Task goal:
Extract the lines of the listing below, from the line with "Open the All" up to and including the line with "I will coord(728,216).", and reproduce them verbatim.
--- Start ---
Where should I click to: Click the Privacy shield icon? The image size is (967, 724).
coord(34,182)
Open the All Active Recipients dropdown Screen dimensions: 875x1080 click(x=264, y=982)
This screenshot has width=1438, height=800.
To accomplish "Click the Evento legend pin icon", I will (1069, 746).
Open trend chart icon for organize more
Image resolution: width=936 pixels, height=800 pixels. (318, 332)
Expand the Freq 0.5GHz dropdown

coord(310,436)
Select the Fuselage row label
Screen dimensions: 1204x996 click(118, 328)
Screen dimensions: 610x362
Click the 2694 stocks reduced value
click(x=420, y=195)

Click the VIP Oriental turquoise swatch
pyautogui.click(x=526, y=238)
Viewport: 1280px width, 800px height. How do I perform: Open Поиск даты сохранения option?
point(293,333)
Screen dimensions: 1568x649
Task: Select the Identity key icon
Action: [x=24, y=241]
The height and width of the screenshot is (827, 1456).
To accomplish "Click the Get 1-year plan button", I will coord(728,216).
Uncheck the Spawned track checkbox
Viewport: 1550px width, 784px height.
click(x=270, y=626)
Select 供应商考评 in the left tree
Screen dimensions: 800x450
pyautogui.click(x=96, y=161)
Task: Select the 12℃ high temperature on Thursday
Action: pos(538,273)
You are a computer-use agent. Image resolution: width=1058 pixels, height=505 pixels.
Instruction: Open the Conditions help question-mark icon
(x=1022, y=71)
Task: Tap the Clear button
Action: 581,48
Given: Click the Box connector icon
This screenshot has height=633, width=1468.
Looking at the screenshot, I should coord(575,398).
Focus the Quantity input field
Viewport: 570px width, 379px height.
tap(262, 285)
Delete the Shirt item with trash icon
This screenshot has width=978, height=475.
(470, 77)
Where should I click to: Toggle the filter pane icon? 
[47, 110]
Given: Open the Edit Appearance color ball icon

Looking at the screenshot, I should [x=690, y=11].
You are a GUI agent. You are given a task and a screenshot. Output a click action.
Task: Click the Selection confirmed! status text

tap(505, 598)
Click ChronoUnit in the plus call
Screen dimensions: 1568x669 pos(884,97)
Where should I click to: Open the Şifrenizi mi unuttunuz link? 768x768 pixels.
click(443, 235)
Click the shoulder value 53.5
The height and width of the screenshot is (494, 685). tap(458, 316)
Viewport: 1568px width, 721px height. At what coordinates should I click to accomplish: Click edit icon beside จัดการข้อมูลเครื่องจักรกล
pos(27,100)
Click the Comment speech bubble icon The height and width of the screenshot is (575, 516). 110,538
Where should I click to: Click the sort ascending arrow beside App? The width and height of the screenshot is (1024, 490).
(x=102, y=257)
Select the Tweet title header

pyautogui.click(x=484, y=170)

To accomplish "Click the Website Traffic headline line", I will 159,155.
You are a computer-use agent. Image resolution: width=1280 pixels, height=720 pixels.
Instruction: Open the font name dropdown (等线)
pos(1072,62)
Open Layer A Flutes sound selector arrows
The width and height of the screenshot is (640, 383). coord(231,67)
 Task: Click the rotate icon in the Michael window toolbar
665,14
--- End ---
Full solution:
Open the All Active Recipients dropdown Screen dimensions: 875x1080 click(x=264, y=982)
This screenshot has width=1438, height=800.
To accomplish "Click the Evento legend pin icon", I will (1069, 746).
Open trend chart icon for organize more
Image resolution: width=936 pixels, height=800 pixels. (318, 332)
Expand the Freq 0.5GHz dropdown

coord(310,436)
Select the Fuselage row label
Screen dimensions: 1204x996 click(118, 328)
Screen dimensions: 610x362
Click the 2694 stocks reduced value
click(x=420, y=195)

Click the VIP Oriental turquoise swatch
pyautogui.click(x=526, y=238)
Viewport: 1280px width, 800px height. How do I perform: Open Поиск даты сохранения option?
point(293,333)
Screen dimensions: 1568x649
Task: Select the Identity key icon
Action: [x=24, y=241]
The height and width of the screenshot is (827, 1456).
To accomplish "Click the Get 1-year plan button", I will coord(728,216).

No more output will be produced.